One of the first quests you assign yourself in Disco Elysium is to discover your amnesic detective’s name. As luck would have it, you’ve also somehow misplaced your police badge, and when prompted to introduce yourself to your new cop partner Kim Kitsuragi, you can blithely come up with ‘Raphaël Ambrosius Costeau’. It was a name so pretentious that it momentarily sent psychic shockwaves through Kim, leaving him stunned for a few seconds, after which he quickly regained his composure and proceeded with, well, regular conversation.
But more than just quirky nicknames, names feel like a lofty, important status in Disco Elysium, often discussed and debated, sometimes obfuscated and lost, with the weight and gravity of their meaning a subject of personal fascination. Klaasje Amandou, who has been dubbed the ‘Miss Oranje Disco Dancer’ by the detective, is probably the game’s most notable example: you’ll soon realise that Klaasje Amandou is not her real name, as the lady deftly avoids divulging any truths behind her background with a deluge of falsehoods and lies. She’s a consummate liar, quick on her feet but disarmingly attractive, and even when under duress during your interrogation of her, she still has the acuity to reveal her other names, bit by bit—first Annouk Meijer-Smit, and then Katarzine Alaczije—both of which turn out to also be fake. If you can believe it, all of these stemmed from her chequered history of committing corporate espionage in her past life, which has made her a lot of powerful enemies who essentially want her murdered. Names, in Klassje’s instance, are her way of fending off her past mistakes.
Names, too, are also how the detective himself can attempt to discard his turbulent past and heartbreak over a failed relationship. While investigating the case of the lynched mecernary, he will stumble upon the very vehicle that he has attempted to dispose of in his previous night of drunken ennui—along with his lost police badge. Here’s when you’ll discover the detective’s true name: it’s Harrier Du Bois. Or Harry, as acquaintances would refer to him as. Harrier can, in a cry of despair, ask for a different name. “One I haven’t ruined yet,” he adds. Kim helpfully suggests that he can look into changing his name after they’re done with the investigation.
It’s also then, with a successful Empathy skill check, that Harrier realises that Kim, too, has had some doubts about his name, but had decided to deliberately shelf away these thoughts. When asked about whether he wanted to change his name before, this is how Kim reacts:
“Change? No, not exactly. But I think all of us at some point imagine what our lives might have been had we been something else. And then we feel trapped by the names we’ve been given, as symbols of the intentions and expectations of others…” He pulls a long, pensive drag. “Even if I were to change my name now, upon hearing any syllable that sounds like *kim* in the streets, I’d turn to see who was calling me.“
It’s a moment that quickly passes, but it’s also one that suggests that, unlike Harrier and Klaasje, Kim’s attachment to his name persists in spite of difficult events in his past. Rather than turn away from his history, Kim has instead decided to live with the baggage and expectations that comes with his name—from his distaste from being referred to as “Kimball” as a ex-champion of a youth pinball competition, to even his racial identity that is his Seolite ancestry, in a city that’s decidedly, even if implicitly, prejudiced towards its non-white characters. It speaks volumes of Kim’s stoic, steadfast personality.

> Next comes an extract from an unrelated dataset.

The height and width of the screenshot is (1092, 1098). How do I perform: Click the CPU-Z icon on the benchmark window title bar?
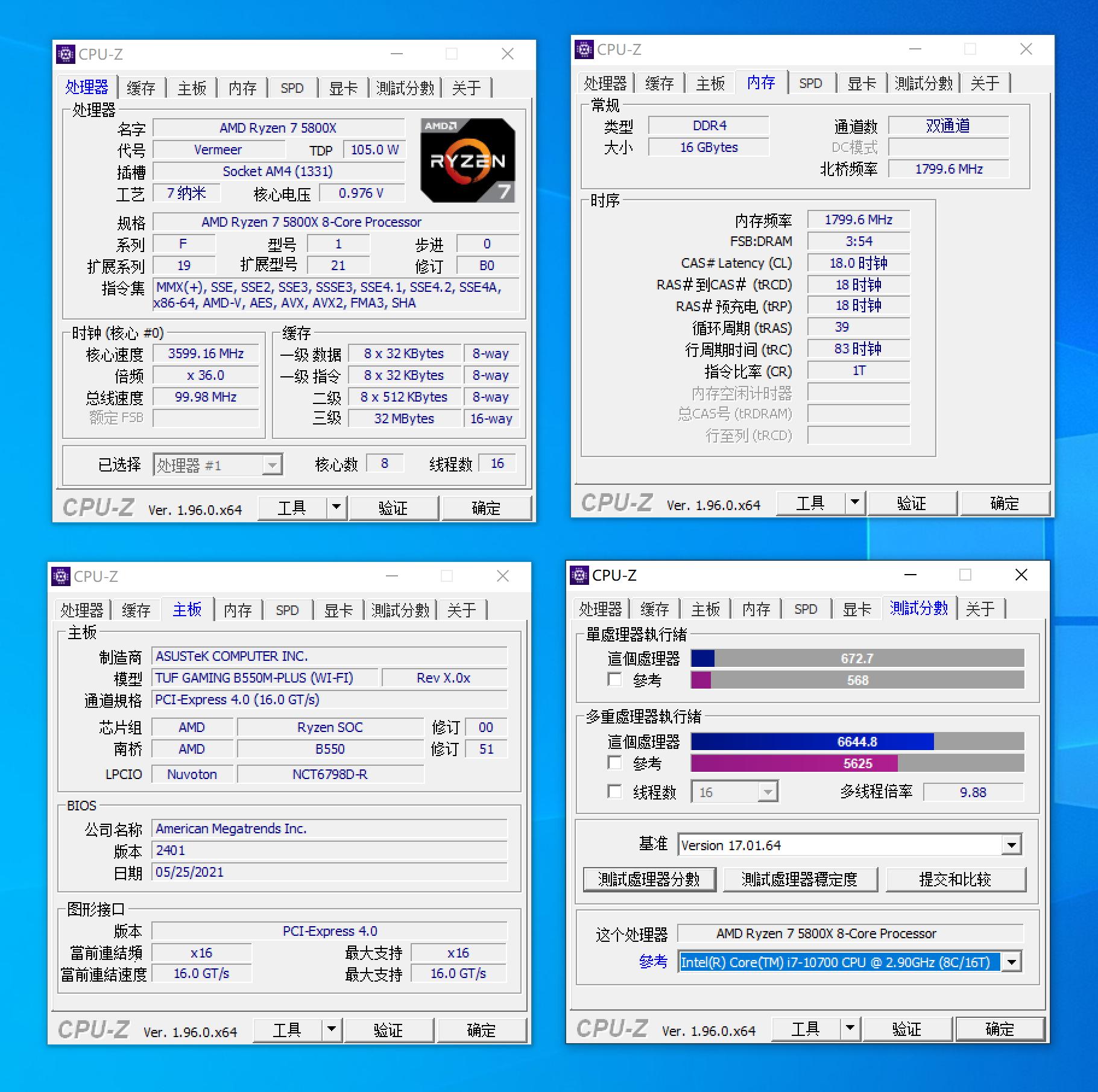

Living in and growing up in Revachol, where the entire game is set, is probably not the most pleasant of experiences for someone like Kim; it’s a city that feels like it’s on the cusp of death, filled with bullet holes and broken structures from its failed revolution, and it has a tendency to constantly wears its denizens down. In holding so steadfastly to his name, there’s something quite remarkable in Kim’s unwavering spirit of ingesting all the shittiness the city has to offer, only to continue soldiering on as the game’s most incorruptible cop.